Published 04 Jul 2025

Understanding Children’s Approach to Art:A Guide for Instructors

Art is not just playtime for children—it’s a powerful form of communication, learning, and emotional processing. children’s approach to art offers deep insight into their developmental journey. This guide distills key takeaways and adds practical examples for instructors working with young artists.

Activities of young children exploring art materials.
Children's art examples arranged for classroom discussion.

1. The Process Matters More Than the Product

Young children are typically more engaged with the act of creating than with producing a polished final piece. A 4-year-old may swirl colors wildly on paper not to make a picture of a tree, but to feel how paint moves and blends.

Instructor Insight: Avoid overly structured tasks. Instead, offer a variety of materials and let children explore. Comments like ‘Tell me about what you made’ open up their thought process better than ‘What is this?’

Child drawing with floating symbolic shapes.

2. Art as Symbolic Language

Children often represent people or experiences symbolically. A giant mother figure, for example, might reflect emotional significance rather than actual size.

Example: A child who draws a house with no doors or windows might be expressing feelings of fear or isolation.

Instructor Insight: Look beyond realism.

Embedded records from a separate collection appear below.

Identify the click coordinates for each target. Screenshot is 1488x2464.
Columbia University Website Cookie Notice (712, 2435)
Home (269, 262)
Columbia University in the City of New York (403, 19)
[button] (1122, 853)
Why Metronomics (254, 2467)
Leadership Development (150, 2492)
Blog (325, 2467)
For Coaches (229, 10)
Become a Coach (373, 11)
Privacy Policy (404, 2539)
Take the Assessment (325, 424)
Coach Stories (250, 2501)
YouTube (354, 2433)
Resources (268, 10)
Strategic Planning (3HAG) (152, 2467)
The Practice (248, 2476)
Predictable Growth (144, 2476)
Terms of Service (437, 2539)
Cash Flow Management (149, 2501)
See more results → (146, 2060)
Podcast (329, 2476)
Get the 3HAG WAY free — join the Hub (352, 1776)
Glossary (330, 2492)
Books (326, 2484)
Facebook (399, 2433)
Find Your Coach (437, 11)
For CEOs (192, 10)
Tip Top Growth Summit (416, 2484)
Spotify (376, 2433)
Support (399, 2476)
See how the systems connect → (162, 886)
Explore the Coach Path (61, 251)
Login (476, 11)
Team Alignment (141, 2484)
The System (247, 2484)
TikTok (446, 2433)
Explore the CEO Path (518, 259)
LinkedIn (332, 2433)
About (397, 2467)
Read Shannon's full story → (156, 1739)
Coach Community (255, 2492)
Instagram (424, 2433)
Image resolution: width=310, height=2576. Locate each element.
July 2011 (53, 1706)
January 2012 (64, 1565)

Ask open-ended questions to understand what the symbols mean to them.

Thinking in art through children's visual expression.

3. Emotional Expression Through Visuals

Kids might not have the vocabulary to express how they feel-but they can show it through art. A dark color palette, jagged lines, or chaotic composition can point to stress or anxiety,while bright, expansive drawings may reflect joy or contentment.

Instructor Insight: Use art sessions to check in emotionally. Especially in group settings, children who seem quiet might express themselves powerfully through their work.

4. Art Fuels Creativity and Problem-Solving

Art encourages divergent thinking-the ability to come up with multiple solutions to a problem. A child drawing a dog with wings isn’t ‘ wrong,’they’re exploring ideas beyond the literal.

Instructor Insight: Encourage imaginative risk-taking. Prompts like ‘What if animals lived underwater?’ open up space for creative interpretation

Recycled art materials in a creative classroom space.

5. The Learning Environment Shapes Artistic Growth

Children thrive artistically in environments that:

  • Provide access to varied tools and materials
  • Minimize judgment or correction
  • Celebrate effort and originality

Instructor Insight: Curate a space with recycled items, textures, and colors. Display artworks without ranking them; every piece tells a story.

Artistic elements used in children's art instruction.

Real-Life Classroom Scenario

Ask your class to draw their families. One child draws stick figures in a line, another creates colorful, floating shapes, and a third uses only red and black. Each piece is a window into how they see, feel, and understand the world.

  • The line drawing might reflect structure or birth order awareness.
  • The floating shapes could symbolize imagination or emotional bonds.
  • The red-and-black child might be dealing with strong emotions or simply fascinated by those colors.
Instructor guiding children through an art activity.

Final Thoughts

Children’s art is a mirror to their minds-creative, emotional, symbolic, and deeply personal. As instructors, the goal is not to teach ‘ how to draw,’ but rather to nurture exploration, observe with sensitivity, and create a safe space for expression.

Let every drawing speak. And more importantly, let it be heard.